Devi sapere che non appartengo a questo tuo mondo, tanto strano e complicato.
Ho avuto modo di conoscerlo attraverso quello strano aggeggio che chiamate Tv e devo dire che dopotutto non è poi così male: ha pregi e difetti, esattamente come il mio.
Credo che quello che ho vissuto con te sia solo una specie di sogno, perché so che dovrei essere morto.
Ma non per le ragioni che credi tu.
Vedi, la mia realtà è ben diversa.
Sono uno spadaccino ed un pirata e stavo affrontando una dura prova, prima di svegliarmi e vederti.
La mia Ciurma era prossima alla sconfitta a causa di un nemico particolarmente forte, che stava per prendere la vita del mio Capitano.
Io l’ho sfidato a prendere la mia ed ha accettato.
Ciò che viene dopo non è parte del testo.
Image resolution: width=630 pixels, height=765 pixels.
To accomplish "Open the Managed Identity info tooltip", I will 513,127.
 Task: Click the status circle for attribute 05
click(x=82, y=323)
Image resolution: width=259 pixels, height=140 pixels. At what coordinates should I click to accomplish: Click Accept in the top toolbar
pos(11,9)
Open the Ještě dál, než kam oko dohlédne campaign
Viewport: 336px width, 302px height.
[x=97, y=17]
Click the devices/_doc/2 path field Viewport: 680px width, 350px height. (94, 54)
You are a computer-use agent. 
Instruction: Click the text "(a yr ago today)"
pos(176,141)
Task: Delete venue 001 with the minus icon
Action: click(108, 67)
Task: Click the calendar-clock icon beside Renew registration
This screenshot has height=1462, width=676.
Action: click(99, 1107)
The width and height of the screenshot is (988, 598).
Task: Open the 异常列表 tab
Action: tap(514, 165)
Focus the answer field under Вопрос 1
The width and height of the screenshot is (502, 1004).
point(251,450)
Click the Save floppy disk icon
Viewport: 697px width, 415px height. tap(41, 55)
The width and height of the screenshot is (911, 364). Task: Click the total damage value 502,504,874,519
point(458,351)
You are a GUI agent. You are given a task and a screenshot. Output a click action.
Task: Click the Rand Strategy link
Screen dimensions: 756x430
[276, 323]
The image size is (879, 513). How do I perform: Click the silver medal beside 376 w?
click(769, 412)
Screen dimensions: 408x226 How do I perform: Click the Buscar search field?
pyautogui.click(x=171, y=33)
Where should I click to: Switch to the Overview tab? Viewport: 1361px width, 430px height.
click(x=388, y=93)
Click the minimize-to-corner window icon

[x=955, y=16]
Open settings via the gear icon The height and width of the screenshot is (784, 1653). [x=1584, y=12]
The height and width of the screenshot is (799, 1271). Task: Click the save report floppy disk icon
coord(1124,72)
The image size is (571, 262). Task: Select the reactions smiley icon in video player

Non puoi immaginare il dolore che ho provato ed ho sentito il freddo della morte… poi ho visto te.
Te, che sei uguale ad una mia compagna e che ne porti lo stesso nome.
Sarà sogno o coincidenza, non so spiegartelo. Ma mi piace. Perché ti ho sentita vicina da subito e la cosa mi ha aiutato molto.
Nel mio mondo ci sono anche Chopper, Kureha e Law, dove, anche se in modi diversi, sono anche lì dei medici. Anzi, Chopper è il medico di bordo della mia nave!
Non essere triste per questo Spadaccino malmesso. Sono sicuro che mentre leggerai questa lettera sarò già tornato dai miei amici, dalla mia Nami che conosco e che, anche se meno dolce di te, ti somiglia tanto. Sono certo che si prenderà cura di me come hai saputo fare tu.
Sii felice come lo sarò io, non ti dimenticherò. Non dimenticarmi.
P.S.: Scusami se ti ho preso i soldi dalla borsa: mi servivano per il taxi e non credo che potrò renderteli…”


Era firmata a suo nome e all’inizio lo credetti il delirio di un pazzo.

Ma non fu ritrovato mai nulla di lui, nemmeno al successivo disgelo.
Nessun corpo, nessuno dei suoi effetti personali: svanito nel nulla per come era apparso.

Ed io, la Nami di questo mondo complicato, capii che in quella lettera c’era la verità.

La carta è ormai ingiallita dal tempo ed io sono anziana.
Ogni tanto la rileggo, ricordando con nostalgia i tre giorni passati con lo zombie dell’obitorio.





Nota dell’autore a pie’ (di pagina)
Ok, è il mio ad essere il delirio di una pazza, dato che qui in effetti si scopre che questa è una AU che poi tanto AU non è...
A voi la scelta:
Può essere il sogno di uno Zoro in coma dopo lo scontro con Kuma...
Può essere che la realtà effettiva sia quella descritta e che lo Zoro presentato fosse davvero un pazzo suicida…
Può essere che fossero entrambe realtà esistenti e che per qualche misterioso motivo Zoro si fosse trovato in un’universo parallelo… in tal caso date la colpa a Fringe e ai suoi universi paralleli, che ho mescolato all’episodio di Thriller Bark (si era capito il riferimento, no?)
Qualsiasi spiegazione scegliate o la vostra fantasia possa suggerire, la colpa di eventuali svarioni tecnici o medici è esclusivamente della sottoscritta, che si è comunque divertita molto a scriverla.

Un bacio alla Zomi che ha in sé uno spirito da patologa: spero che il tuo sogno si possa avverare e te la dedico, tesoro!